The organ was consequently restored in 1980–1985 by Hillebrand (of Altwarmbüchen) and the previous unsatisfactory interventions were reversed. Lost stops were reconstructed according to the scale data of the organologist Cor Edskes (Groningen) and Rudolf von Beckerath (Hamburg), who had carefully documented the organ's condition before 1950 including the scale measurements. The facade's current colour scheme does not correspond to the original state. The original dark colour has been uncovered on one of the right-hand tower supports.

From 1988 to 1989, due to a church renovation, a temporary removal of the organ and installation in the monastery of Möllenbeck was necessary.
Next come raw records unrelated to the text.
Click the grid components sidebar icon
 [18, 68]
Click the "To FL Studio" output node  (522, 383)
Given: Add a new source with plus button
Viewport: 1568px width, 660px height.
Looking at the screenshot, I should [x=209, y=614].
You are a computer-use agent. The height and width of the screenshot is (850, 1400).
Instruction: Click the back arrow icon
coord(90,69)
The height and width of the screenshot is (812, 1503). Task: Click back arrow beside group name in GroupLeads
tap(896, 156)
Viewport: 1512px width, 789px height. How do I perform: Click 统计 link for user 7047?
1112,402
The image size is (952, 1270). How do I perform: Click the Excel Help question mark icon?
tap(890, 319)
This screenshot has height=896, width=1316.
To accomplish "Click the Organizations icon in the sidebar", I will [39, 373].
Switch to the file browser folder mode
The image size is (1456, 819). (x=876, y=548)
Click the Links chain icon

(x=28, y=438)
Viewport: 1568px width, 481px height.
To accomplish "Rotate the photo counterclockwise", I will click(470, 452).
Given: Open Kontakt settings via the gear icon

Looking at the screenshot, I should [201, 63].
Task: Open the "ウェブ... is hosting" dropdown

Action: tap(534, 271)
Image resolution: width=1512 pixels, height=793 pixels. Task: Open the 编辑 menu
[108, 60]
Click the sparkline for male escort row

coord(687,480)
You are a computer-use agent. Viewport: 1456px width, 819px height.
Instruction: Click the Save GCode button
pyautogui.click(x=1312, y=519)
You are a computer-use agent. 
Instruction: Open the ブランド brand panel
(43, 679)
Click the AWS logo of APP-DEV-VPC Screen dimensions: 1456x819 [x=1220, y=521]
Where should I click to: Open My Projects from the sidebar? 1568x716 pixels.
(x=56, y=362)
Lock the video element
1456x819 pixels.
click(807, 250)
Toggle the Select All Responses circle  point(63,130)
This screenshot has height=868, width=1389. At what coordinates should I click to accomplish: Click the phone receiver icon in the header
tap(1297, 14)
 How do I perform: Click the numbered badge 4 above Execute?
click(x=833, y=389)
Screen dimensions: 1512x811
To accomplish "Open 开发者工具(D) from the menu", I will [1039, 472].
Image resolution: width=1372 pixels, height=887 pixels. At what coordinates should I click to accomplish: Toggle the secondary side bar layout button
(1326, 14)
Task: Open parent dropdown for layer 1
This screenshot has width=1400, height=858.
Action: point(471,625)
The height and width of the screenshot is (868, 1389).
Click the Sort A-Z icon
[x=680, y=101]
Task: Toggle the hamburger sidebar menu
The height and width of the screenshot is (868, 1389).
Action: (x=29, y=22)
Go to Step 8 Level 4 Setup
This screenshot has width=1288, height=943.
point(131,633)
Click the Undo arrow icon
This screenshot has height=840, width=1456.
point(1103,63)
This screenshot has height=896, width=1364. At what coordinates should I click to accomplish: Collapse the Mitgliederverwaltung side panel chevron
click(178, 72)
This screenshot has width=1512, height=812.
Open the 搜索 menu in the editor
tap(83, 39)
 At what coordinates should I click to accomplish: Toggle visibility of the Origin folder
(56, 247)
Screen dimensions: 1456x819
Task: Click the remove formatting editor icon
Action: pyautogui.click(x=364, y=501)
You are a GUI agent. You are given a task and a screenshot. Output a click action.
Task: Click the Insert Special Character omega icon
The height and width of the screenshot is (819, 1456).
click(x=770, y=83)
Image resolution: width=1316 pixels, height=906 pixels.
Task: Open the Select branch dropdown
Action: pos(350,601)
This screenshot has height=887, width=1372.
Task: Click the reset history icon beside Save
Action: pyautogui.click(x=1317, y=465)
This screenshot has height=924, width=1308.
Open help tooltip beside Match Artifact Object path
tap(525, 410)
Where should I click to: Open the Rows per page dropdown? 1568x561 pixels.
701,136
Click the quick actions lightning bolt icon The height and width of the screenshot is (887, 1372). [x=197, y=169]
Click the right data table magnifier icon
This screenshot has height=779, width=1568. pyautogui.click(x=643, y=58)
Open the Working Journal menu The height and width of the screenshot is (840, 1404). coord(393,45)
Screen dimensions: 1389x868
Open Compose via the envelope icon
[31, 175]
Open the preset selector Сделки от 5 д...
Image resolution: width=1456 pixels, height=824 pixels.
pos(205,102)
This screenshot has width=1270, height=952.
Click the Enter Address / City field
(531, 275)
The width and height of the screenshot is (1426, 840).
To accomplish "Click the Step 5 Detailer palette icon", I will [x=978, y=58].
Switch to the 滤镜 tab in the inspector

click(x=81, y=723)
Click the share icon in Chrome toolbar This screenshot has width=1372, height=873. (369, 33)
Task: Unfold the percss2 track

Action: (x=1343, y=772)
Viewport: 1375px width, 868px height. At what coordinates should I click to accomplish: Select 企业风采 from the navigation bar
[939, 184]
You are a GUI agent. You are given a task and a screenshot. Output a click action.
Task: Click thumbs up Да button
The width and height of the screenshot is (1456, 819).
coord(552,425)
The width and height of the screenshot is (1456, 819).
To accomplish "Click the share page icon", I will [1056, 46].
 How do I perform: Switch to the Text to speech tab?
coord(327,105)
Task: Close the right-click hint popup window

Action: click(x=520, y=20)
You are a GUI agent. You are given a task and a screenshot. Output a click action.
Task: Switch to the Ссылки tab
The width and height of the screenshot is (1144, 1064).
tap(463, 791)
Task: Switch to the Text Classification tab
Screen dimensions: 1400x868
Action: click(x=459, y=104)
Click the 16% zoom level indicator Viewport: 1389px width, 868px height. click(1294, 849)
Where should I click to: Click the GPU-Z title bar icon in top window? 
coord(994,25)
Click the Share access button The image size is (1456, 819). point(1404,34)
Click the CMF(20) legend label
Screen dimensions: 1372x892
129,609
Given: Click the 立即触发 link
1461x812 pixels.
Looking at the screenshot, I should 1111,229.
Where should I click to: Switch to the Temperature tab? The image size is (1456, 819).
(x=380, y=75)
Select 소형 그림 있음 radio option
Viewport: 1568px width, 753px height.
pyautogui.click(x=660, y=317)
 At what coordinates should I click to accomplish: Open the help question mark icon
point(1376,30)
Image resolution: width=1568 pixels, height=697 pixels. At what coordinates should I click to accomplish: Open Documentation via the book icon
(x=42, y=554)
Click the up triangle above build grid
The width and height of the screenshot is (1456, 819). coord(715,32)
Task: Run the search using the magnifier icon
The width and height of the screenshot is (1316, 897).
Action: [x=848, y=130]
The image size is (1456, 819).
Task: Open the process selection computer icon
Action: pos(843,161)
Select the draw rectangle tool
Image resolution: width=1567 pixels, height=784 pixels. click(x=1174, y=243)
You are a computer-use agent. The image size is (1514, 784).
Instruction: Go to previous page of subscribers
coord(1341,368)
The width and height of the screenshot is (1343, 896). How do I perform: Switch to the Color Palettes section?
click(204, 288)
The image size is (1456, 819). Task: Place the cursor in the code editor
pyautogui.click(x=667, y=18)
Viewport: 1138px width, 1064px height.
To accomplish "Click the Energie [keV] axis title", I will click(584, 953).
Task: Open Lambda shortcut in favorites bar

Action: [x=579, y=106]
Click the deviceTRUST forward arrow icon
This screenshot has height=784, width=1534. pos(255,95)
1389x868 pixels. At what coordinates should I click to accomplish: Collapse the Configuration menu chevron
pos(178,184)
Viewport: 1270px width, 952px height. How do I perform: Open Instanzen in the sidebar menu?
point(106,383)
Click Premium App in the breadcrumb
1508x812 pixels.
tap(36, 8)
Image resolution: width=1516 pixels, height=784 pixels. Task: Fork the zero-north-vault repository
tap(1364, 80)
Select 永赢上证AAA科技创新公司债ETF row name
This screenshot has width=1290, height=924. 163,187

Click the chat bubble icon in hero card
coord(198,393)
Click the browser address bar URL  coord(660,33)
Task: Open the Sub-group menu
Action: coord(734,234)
Rowan West restored the organ in 2015/2016, cleaning and removing mould, carrying out essential maintenance, and making a new copy of the damaged tongues of the Dulcian and of Wilhelmy's manual Trommet.

==Disposition==
The 1985 state of the organ shows the original disposition:
I Hauptwerk CDEFGA–c^{3} ----
| Principal | 8′ | Hi |
| Rohrfloit | 8′ | S |
| Octav | 4′ | S |
| Nasat | 3′ | Hi |
| Octav | 2′ | S |
| Sesquialtera II | | Hi |
| Mixtur IV–VI | | S |
| Trommet | 8′ | S |
II Brustwerk CDEFGA–c^{3} ----
| Gedackt | 8′ | S |
| Rohrfloit | 4′ | S |
| Waldfloit | 2′ | S |
| Quint | 1⁄3′ | S |
| Scharff IV | | S |
| Dulcian | 8′ | S |
Pedal CDE–d^{1} ----
| Supbaß | 16′ | S |
| Gedact | 8′ | S |
| Octave | 4′ | S |
| Mixtur IV | | Hi |
| Posaune | 16′ | Wi |
| Trommet | 8′ | S |
| Cornett | 2′ | Hi |
- Couplers: II/I (Sliding Coupler) (S)
- Tremulant (new)
- Notes

 S = Schnitger
 Wi = Wilhelmy
 Hi = Hillebrand

==Technical data==
- 21 stops, 33 ranks of pipes
- Wind system:
  - 3 Wedge bellows
  - 3 Check valves (ventils)
  - Wind pressure: 70 mmWS
- Windchests: Manuals (Schnitger), pedal (Schnitger)
- Mechanism/Action:
  - Keyboards (Schnitger)
  - Key action: Mechanical
  - Stop action: Mechanical
- Temperament:
  - Well temperament (Neidhardt III)
  - Pitch: about one semitone above a1 = 440 Hz

==Bibliography==
- Cornelius H. Edskes, Harald Vogel, translated by Joel Speerstra (2016). Arp Schnitger and his Work. Bremen: Edition Falkenberg. ISBN 978-3-95494-092-9. .
- Gustav Fock (1974). Arp Schnitger und seine Schule. Ein Beitrag zur Geschichte des Orgelbaues im Nord- und Ostseeküstengebiet. Kassel: Bärenreiter. ISBN 3-7618-0261-7. pp. 67–68, 100–102.
- Harald Vogel, Günter Lade, Nicola Borger-Keweloh (1997). Orgeln in Niedersachsen. Bremen: Hauschild. ISBN 3-931785-50-5. pp. 182–183, 334.